Tokenomics — the economic design of a token — determines whether an IEO token has sustainable value or is structurally designed to benefit insiders at public investors' expense. Most IEO losses are not random: they are predictable consequences of specific tokenomics flaws that were visible before investment. These 10 red flags identify the most common and most damaging tokenomics design failures.
Red Flag 1: FDV Vastly Greater Than Comparable Protocols
FDV (Fully Diluted Valuation) = IEO price × total supply. If the FDV at IEO price puts the project in the top 50 tokens by market cap at launch — before any product is proven — the token is priced for perfection. Compare FDV against comparable protocols at the same development stage. A new DEX launching at a higher FDV than Uniswap is a fundamental mispricing.
Red Flag 2: Low Float at TGE (<5% of Total Supply)
Circulating supply at TGE below 5% of total supply creates easy price manipulation: a small amount of buying can inflate price dramatically. All future unlocks represent sell pressure against a small tradeable base. Projects with 2-5% TGE float and aggressive vesting unlocks often dump after initial enthusiasm. Evaluate: what percentage of total supply circulates at TGE?
Red Flag 3: Team Allocation >25% Without Long Vesting
Team allocations above 20-25% are concerning even with vesting. Without long vesting (12-month cliff minimum, 24-month vest minimum), large team allocations create enormous future sell pressure. The specific red flag: team allocation >20% with cliff <12 months or vest period <24 months.
Red Flag 4: Investor (VC) Allocation Unlocking Before or With IEO Investors
If VC/seed investors receive tokens before or simultaneously with IEO participants, they have a price basis 3-10× lower — creating guaranteed profit opportunity by selling at any price above their entry. Check vesting schedules carefully: VC unlock should start after IEO participants' initial lock-up.
Red Flag 5: Missing or Incomplete Vesting Table
If the whitepaper or tokenomics document doesn't show a complete vesting table (all categories, cliff dates, release schedule, TGE circulating supply calculation), the team is hiding something. Missing vesting is not an oversight — it's a deliberate omission allowing teams to claim flexibility while hiding insider-favourable timing.
Red Flag 6: "Ecosystem/Community Reserve" >40% with No Governance
Large ecosystem fund allocations controlled by the team with no governance constraint are de facto team allocations. If 40%+ of supply sits in a "community fund" with no binding DAO governance controlling distribution, that supply can be deployed to manipulate price, fund insiders, or be misappropriated. Verify: who controls ecosystem fund spending, and is there binding governance?
Red Flag 7: Emission Rate Exceeds Revenue Growth
Staking APY and liquidity mining programs funded by token emissions are inflationary. If the protocol emits 20% of total supply annually as rewards but generates insufficient real revenue, the token is structurally diluting. Calculate: what is the annual emission rate? What protocol revenue would need to exist to absorb that emission without price dilution?
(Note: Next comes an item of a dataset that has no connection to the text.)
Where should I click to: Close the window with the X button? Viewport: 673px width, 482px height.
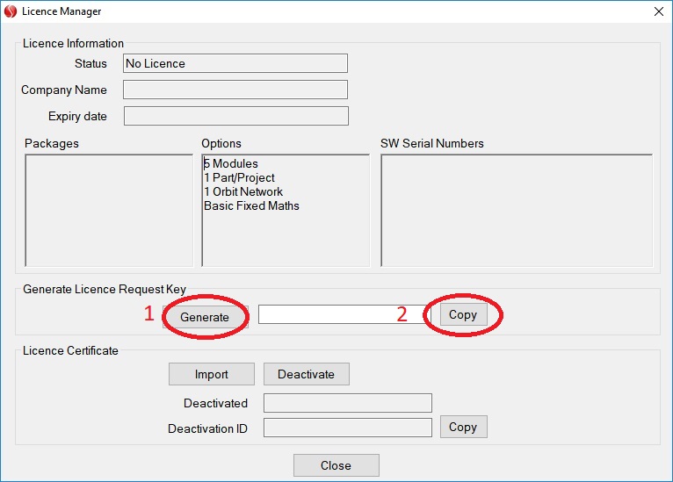658,11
Red Flag 8: No Burn Mechanism or Supply Reduction
Fixed supply isn't enough — it only prevents new issuance. Without burn mechanisms (fee burns, buyback-and-burn, deflationary staking), total supply never decreases regardless of demand. Evaluate: does the protocol generate revenue that could support buybacks or burns? Is there a committed schedule?
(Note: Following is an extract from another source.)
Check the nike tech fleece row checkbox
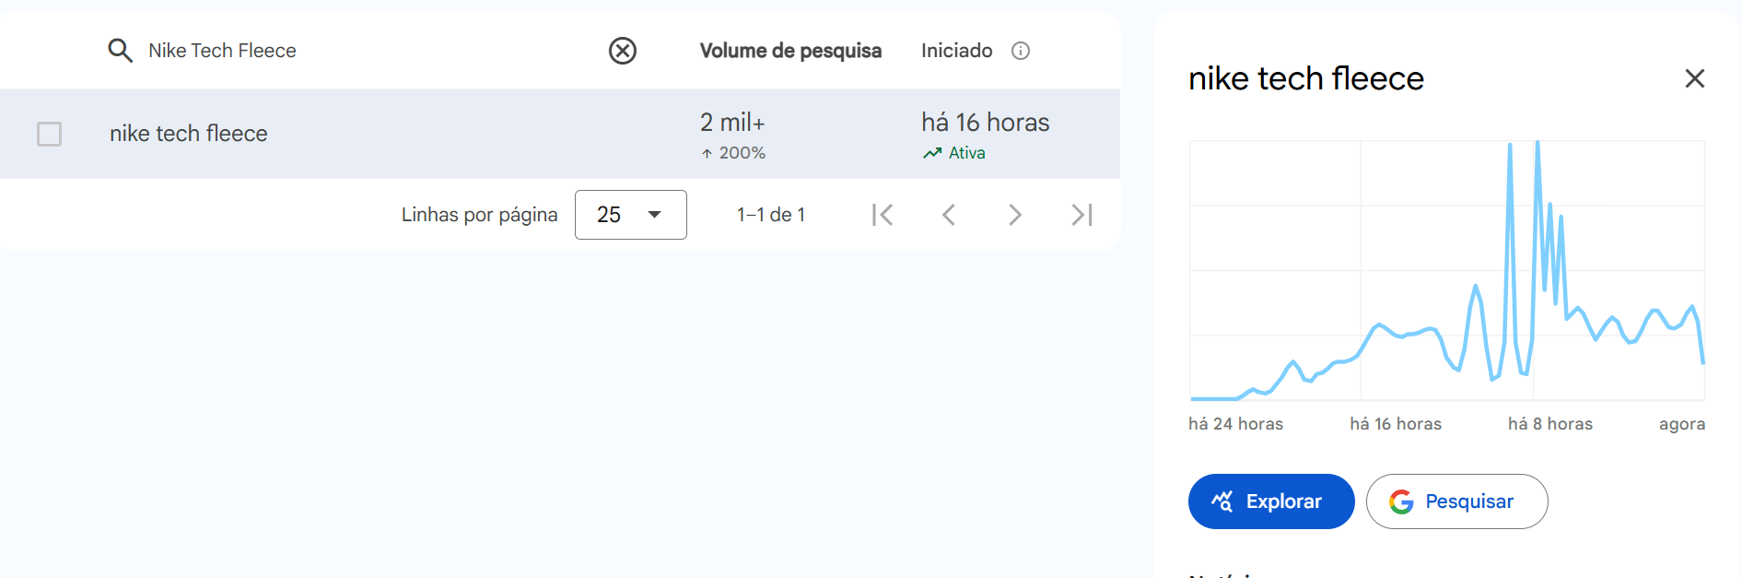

Red Flag 9: Token Price Not Tied to Protocol Success
If the token has no mechanism connecting protocol usage to token demand (governance-only tokens with no fee capture, no staking requirement for protocol use, no burn from protocol revenue), token price is purely speculative. Ask: what specific mechanism creates demand for this token as the protocol grows?
Red Flag 10: Cliff End Dates Coincide with Market Cycle
Teams who set their cliff end date 12 months after IEO should expect the unlocked supply to hit the market at whatever price exists at that time. If a project launches near bull market peak, the team cliff ending 12 months later hits in the bear — exactly when projects are vulnerable. Evaluate unlock schedule against historical market cycle timing.
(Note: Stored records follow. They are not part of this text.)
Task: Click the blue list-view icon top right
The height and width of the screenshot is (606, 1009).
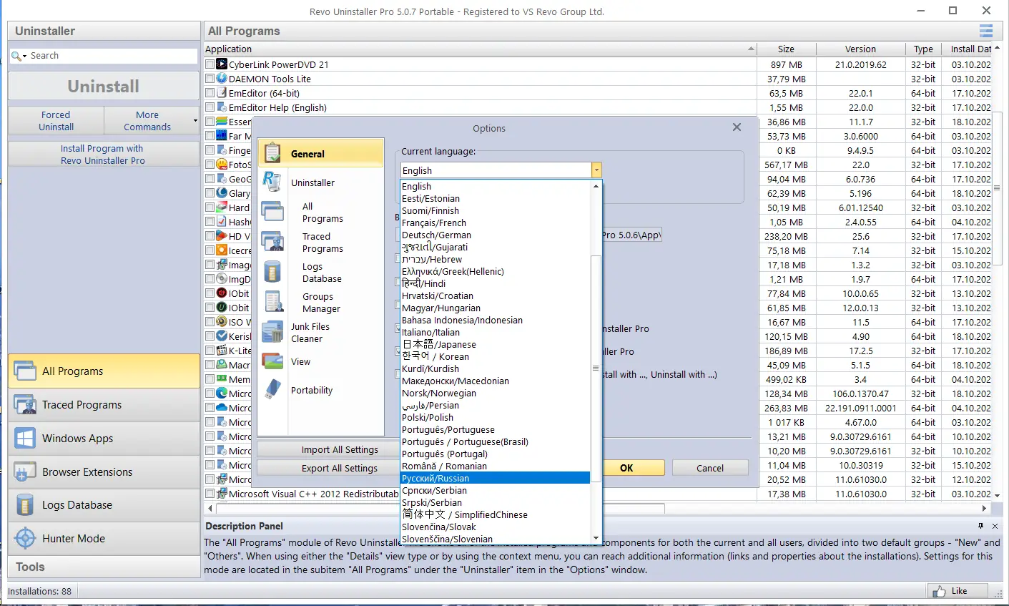Action: pos(985,31)
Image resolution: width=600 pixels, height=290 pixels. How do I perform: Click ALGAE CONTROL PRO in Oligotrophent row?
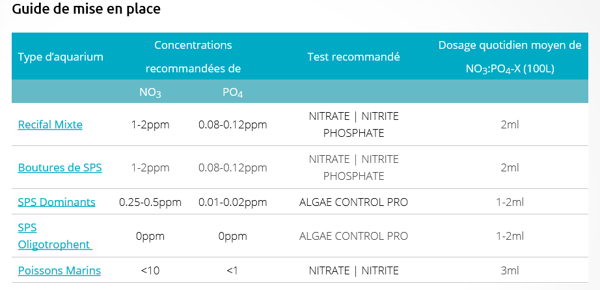click(x=353, y=236)
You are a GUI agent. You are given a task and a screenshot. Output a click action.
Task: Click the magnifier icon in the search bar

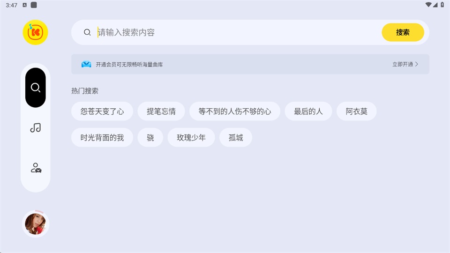click(87, 32)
For the foundational tokenomics concepts underlying these red flags, see our tokenomics definition guide. For FDV calculation methodology, see our FDV guide. For circulating supply mechanics, see our circulating supply guide.
Glossary
- FDV (Fully Diluted Valuation)
- Token price × total supply — the theoretical market cap if all tokens were in circulation simultaneously.
- Float
- The percentage of total supply actually in circulation and tradeable at any given time — low float enables price manipulation and future dilution.
- Cliff
- The lock-up period before any vesting begins — after the cliff, tokens vest linearly. A 12-month cliff means no tokens unlock for 12 months after TGE.
- Emission Rate
- The rate at which new tokens enter circulation through staking rewards, liquidity mining, or other incentive programs — a form of inflation if not offset by protocol revenue.
Disclaimer
Important: Even tokenomically sound projects can fail. Tokenomics analysis is one component of due diligence. This guide is educational only. CryptoPresaleNews.com is not a licensed financial advisor.